The jungle and its atmospheres carry the mystery and the real story. What an environment Charlotte Jay has evoked. Just as Stella, like Marlow in Heart of Darkness, feels the ‘attraction of corruption’ (it is one of her links to Philip Washington) and has to puzzle out the murderous corruption at the centre of the search amid the evasions and the obstacles put in her way by the morally raddled officialdom, so we, as readers, are reluctantly attracted to the festering heart of the jungle. It is a background brilliantly fitted to the vicious criminality at the core of the plot.

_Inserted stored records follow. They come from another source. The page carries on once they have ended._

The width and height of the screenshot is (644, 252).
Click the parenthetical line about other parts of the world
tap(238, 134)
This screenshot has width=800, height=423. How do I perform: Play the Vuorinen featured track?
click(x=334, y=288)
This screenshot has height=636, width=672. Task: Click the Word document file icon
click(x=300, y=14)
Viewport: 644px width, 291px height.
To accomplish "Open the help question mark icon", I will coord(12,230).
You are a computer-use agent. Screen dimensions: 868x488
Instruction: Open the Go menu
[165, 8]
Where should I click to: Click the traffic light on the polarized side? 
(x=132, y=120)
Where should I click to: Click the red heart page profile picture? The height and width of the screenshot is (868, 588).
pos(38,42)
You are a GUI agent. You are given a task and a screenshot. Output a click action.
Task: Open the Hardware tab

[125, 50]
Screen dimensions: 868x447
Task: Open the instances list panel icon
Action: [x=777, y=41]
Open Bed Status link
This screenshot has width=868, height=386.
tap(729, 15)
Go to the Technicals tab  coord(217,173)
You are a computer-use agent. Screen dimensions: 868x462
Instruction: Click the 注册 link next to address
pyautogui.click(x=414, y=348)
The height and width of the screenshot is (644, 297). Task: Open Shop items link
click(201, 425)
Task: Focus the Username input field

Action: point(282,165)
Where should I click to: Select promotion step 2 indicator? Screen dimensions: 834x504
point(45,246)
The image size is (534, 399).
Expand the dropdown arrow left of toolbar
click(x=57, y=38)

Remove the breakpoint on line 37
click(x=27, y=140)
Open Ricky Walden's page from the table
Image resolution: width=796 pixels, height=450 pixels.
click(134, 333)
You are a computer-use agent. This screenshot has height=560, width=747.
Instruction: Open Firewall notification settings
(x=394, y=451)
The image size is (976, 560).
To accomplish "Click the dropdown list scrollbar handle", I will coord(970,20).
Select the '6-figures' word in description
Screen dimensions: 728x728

In creating this ambience Jay stretches another kind of history, a descriptive natural history of the interior. Readers will have noted with pleasure the descriptions of paw paw trees, mangoes, pandanas, luminous fungi, fig trees, lilies; the riots of colour and clinging vegetation. In this novel the jungle becomes another living thing. It dominates human beings. Stella, who is normal and unafraid ‘felt that the jungle was sleeping and would move, when it wished, beyond the accepted limits of plant life. The huge spreading roots of the trees would stretch and claw in the mud, sucking up some rich, black substance to swell the succulent trunks and the gigantic blades of leaves. Branches would reach out, feeling their way in the air, following scents and sounds, to clutch at the life that moved there.’ And Washington, who is guilt-ridden, confused and terrified, ‘had a sense of something drawing in closer and closer behind him. He did not visualize it as a man … Sometimes he saw it as a shiny substance crawling along the path at his heels. Sometimes the substance was grey, amorphous, writhing; sometimes it had only a hole for a mouth; sometimes a pair of round, lidless eyes … Sometimes there was nothing, only a sense of collected, clotted wind that breathed on the back of his neck.’
This awful, threatening menace surrounds the story, the search, the environment. When Stella enters the dead village the only living thing is a grotesque, overfed (the implications are horrifying) rat, ‘obese like the sea slug’. This creature could stand as a central symbol for the book, representing disease, death and living corruption.